Friday, July 19, 2013

The Conjuring Is,... Pro-Socialist


Do you remember a film called Margin Call? Tuld (Jeremy Irons) said, upon hearing of the financial collapse of his business, that "The music has stopped," whereas, in The Iron Lady with Meryl Strep, the music is always starting to signify the good days of prosperity having returned. In The Conjuring, when the music stops in the music box, Rory, a little boy, appears behind you; why? "Behind," always symbolizes the past, where we have come from (like Gerry Lanes's [Brad Pitt] rearview car mirror being broken off just before the zombies attack Philadelphia in World War Z) and Rory is a little dead boy, a victim of a satanic witch sacrifice inspired by the dark entity ruling the Perron home. When the "music stops"--when economic prosperity has stopped--we will look back at what went wrong and see the "dead child," the child who was sacrificed is the future that was sacrificed because, according to the film, capitalism is a dead end because it's ruled by the devil. This is quite easy to prove because the film wants us to know what it's saying. Second point: please notice the stylized "swirl" on Lorraine's face from the mirror within the music box: it invokes Tim Burton, Hollywood's die-hard socialist, meaning that Lorraine is "marked" by socialism, unlike the "marks" of possession by the witch Bathsheba on Carolyn Perron. Third point: the music box is designed like a circus big-top, and where else have we seen a circus? Madagascar 3: Europe's Most Wanted, a decidedly pro-capitalist film. The Conjuring spills over with a wonderful abundance of "movie references," but it's not so wonderful what it does with them, and we will fully discuss this in the upcoming post. AFTER, not before, I get The Conjuring up, I will go see RED 2.

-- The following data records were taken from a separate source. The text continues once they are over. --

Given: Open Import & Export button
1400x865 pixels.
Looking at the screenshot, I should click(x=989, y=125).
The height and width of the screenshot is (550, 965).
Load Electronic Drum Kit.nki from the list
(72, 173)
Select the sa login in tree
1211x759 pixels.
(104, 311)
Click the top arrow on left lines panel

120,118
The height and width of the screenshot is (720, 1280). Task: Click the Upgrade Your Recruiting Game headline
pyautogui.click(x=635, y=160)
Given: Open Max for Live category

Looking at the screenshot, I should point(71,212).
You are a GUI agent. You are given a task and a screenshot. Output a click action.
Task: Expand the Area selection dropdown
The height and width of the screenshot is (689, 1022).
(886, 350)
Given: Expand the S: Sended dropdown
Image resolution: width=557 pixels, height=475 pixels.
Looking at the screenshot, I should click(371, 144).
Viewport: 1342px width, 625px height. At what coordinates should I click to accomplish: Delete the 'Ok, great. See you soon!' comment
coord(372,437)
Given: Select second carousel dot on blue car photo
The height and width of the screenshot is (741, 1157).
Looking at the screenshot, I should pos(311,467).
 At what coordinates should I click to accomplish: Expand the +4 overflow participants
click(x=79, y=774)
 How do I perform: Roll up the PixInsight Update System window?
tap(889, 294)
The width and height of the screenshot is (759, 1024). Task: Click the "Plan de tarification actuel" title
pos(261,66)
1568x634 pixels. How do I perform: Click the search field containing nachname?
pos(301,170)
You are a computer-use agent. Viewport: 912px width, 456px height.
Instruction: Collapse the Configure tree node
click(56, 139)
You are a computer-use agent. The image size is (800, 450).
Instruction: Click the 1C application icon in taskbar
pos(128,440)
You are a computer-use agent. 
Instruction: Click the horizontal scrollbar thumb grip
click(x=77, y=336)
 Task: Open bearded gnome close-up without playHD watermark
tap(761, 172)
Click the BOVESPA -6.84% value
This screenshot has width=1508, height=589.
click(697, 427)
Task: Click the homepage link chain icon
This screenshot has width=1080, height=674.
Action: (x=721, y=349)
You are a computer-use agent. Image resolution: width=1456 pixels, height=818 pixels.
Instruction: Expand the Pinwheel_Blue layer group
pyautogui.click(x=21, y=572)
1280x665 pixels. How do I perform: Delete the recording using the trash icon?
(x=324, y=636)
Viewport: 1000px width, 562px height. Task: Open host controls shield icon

The acting is impeccable. The directing is impeccable. The cinematography and pacing is impeccable; it's a great, classic horror film. It's also definitely pro-socialist, coating it in a dangerous layer of Christianity (specifically Roman Catholicism, so--my fellow Catholics--we must be wary of this) and there is no possible way to get around it; I tried. I was going to throw out socialism/capitalism, and just do a straight psychoanalysis since we haven't done one of those in awhile, but it's impossible without looking at the role material objects and capital play in the film and, that makes it by far the most anti-capitalist and disturbing film yet made, really. This is not a movie for kids. There is no nudity in the film, but it's too scary (there were about ten 6-8 year-olds in the audience and I couldn't believe parents would bring their kids to see a film like this, so don't take your kids, go see Turbo, Despicable Me 2 or Monsters University, instead). It's tempting to read this as pro-Christian, however, even with the very last quote we see from the real Ed Warren at the end, a terrible act is committed in the film to alert us that this isn't in any way a Catholic film.